PRs & Code reviews are a blocker and bottle-neck for value generation. Allow me to explain.
A Pull-request was a feature created to allow maintainers of an open source project to receive changes from unknown contributors. It solves a trust problem, allowing the maintainer to review code before rejecting or accepting changes.
Developers working together as part of a team don't have trust issues. Otherwise, it is a different problem in which PRs are not the solution. At best, the issues of a team are about quality and norms.
Automating testing and practices like TDD, CI, and CD can solve quality problems. Automated tests create faster feedback loops when compared to a PR waiting for review and the usual back & forth with comments.
Testing Driven Development helps developers to design their code better and enable testability. Tests are created to support the acceptance criteria in the stories. When they all pass, developers are free to merge the code and move to the next story.
Continuous Integration reduces the chances of merge conflicts. It supports the idea that any code in the main branch is working software ready to ship to production. Pipelines produce feedback and help to avoid regressions.
Continuous Delivery accelerates teams by avoiding branch strategies. Everything is merged into the main branch and continuos tested. Code is deployed into production often, and feature flags can be used to allow for tests in production or canary releases
Pair Programming or Mob Programming eliminates the need for code reviews. Code is reviewed as it is produced. Disagreements can be solved on the spot instead of async through comments. Knowledge is shared, avoiding silos.
Norms can be enforced with code static analysis tools as part of the pipeline and pre-commit hooks. Quality gates can be added to implement minimum thresholds. Developers can focus on value generation rather than reviewing code that is faulty in style but functionally correct
For regulated markets, compliance and regulations can be satisfied without code reviews in most cases with modern Quality practices.
Unless you are developing an open source project, you should seek to stop doing PRs & Code Reviews. It will accelerate time-to-market and help to improve the product further with more frequent customer feedback.
Top comments (7)
Nice idea!
Willian, I would have agreed with you 100% about 3 years ago. What's changed for me since then is that I've been working with people that use PRs as an opportunity to peek at something they did not participate in and catch some fat-finger mistakes that are obvious to them, but perhaps not obvious to everyone else. The PR is not the quality guarantee -- it is just an additional proof-reading.

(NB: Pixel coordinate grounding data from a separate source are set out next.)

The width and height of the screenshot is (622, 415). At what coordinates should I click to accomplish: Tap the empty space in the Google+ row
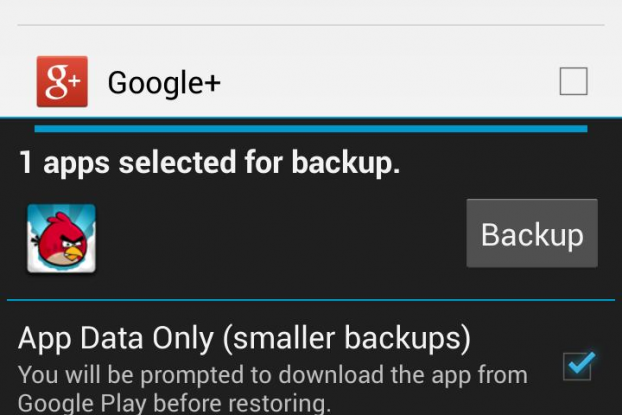click(390, 83)
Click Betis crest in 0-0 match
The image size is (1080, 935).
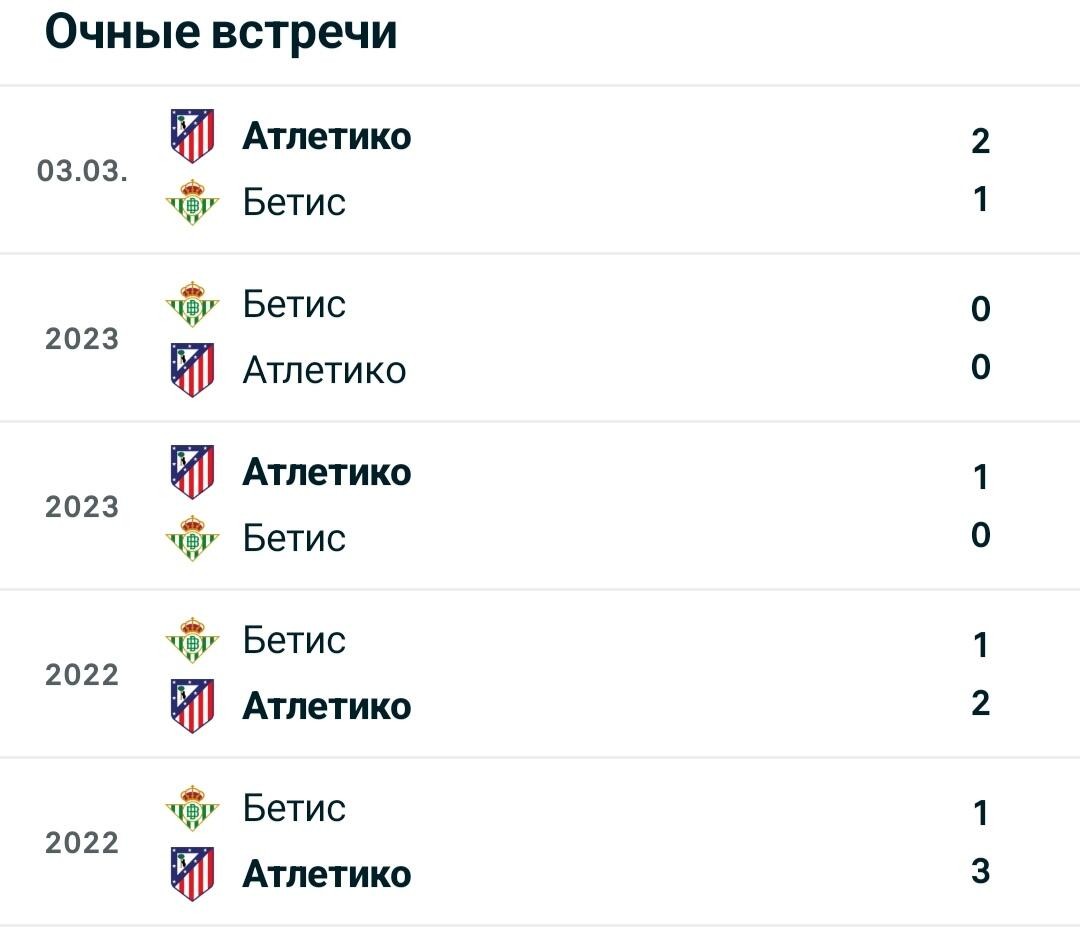[192, 304]

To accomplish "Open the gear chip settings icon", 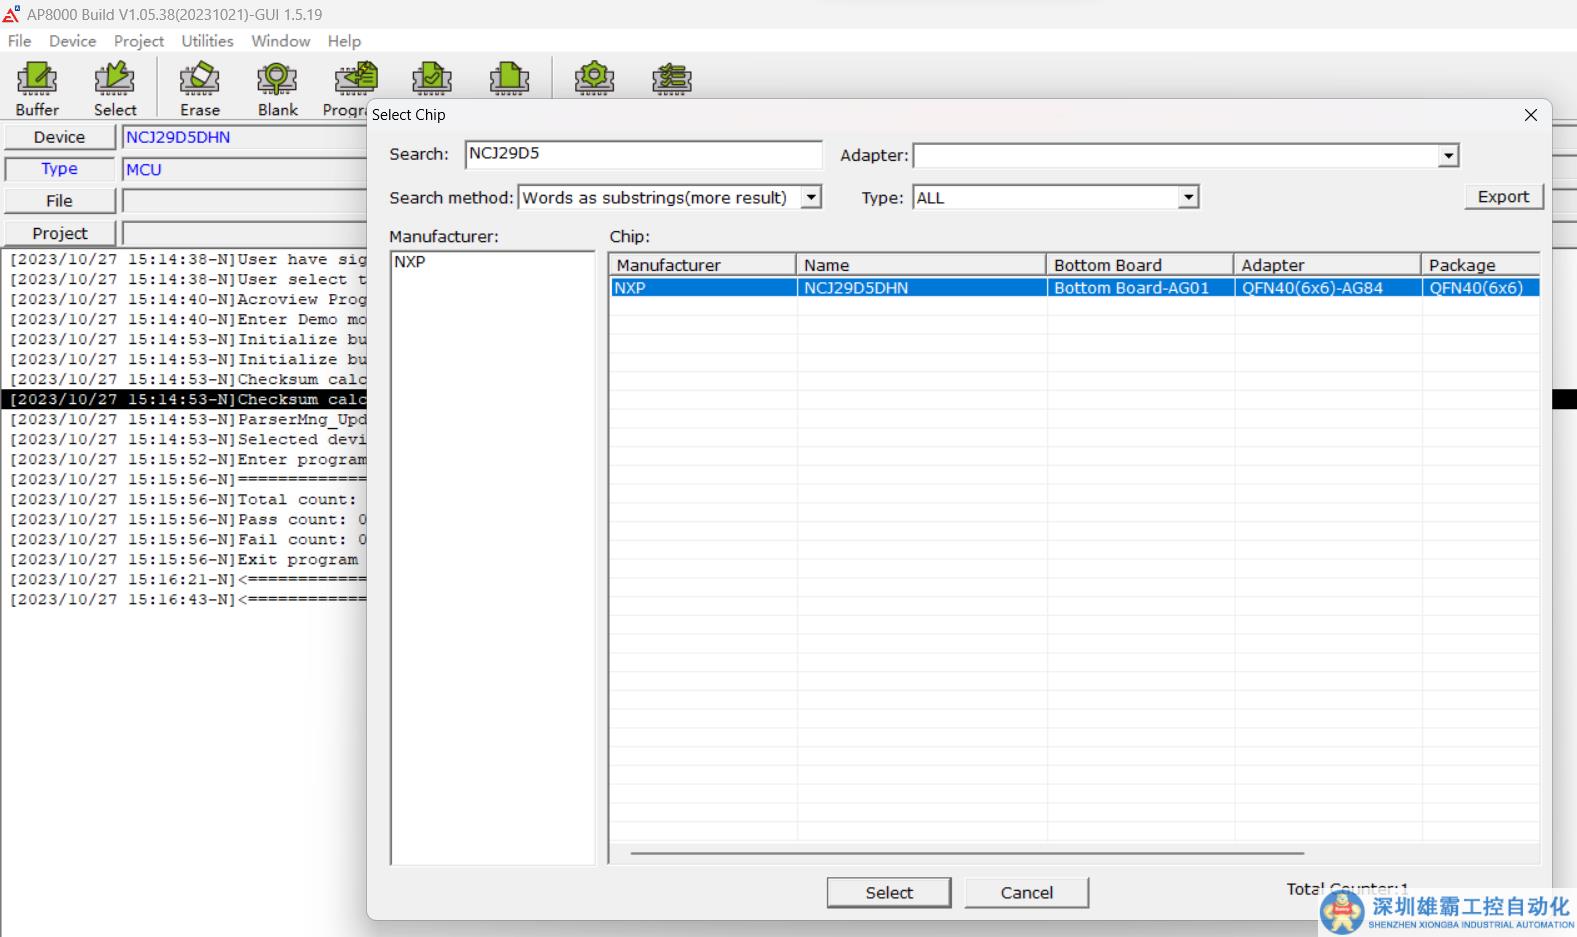I will tap(594, 78).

And code reviews, when done properly, are just a show-and-tell opportunity for a Q&A PR experience.
I am with you that using PRs and code reviews as a substitute for other good practices is a poor strategy. (Speed of trust is fastest way to quality completion -- here are my thoughts on that 8 principles of effective collaboration)
Thanks for your comment Frank and nice article!
Code reviews can be done without PRs, as a team exercise. Pair Programming combined with TDD is enough to improve confidence to ship - at least that is my experience working with teams, even on high regulated markets where the requirements for evidence is higher.
Well fine that automated tests eleminate quality issues. And what is when there is no test added that comes within a new features because there were no pr that claims about missing tests. PR is not about trust issue when I make a pr I am also more confident if at least one additional programmer who knows the business logic checks my code.
Thanks for your comment Kyle; to clarify:
PR is a solution for a trust issue in the context of an open source project for the role of a maintainer. I even said explicitly that "Developers working together as part of a team don't have trust issues".
Following the principles I've listed, if you have TDD in place, the scenario where you don't have tests for new features does not exist. Also, working in pairs, gives the confidence that a second pair of eyes see your code before you merge.
How often is / should pair programming happen?
When working on user stories, you should work always in pairs - with proper pair rotation- or do mob programming. PoCs and spikes can be done individually, but the code produced should not be used for user stories but to inform team decisions.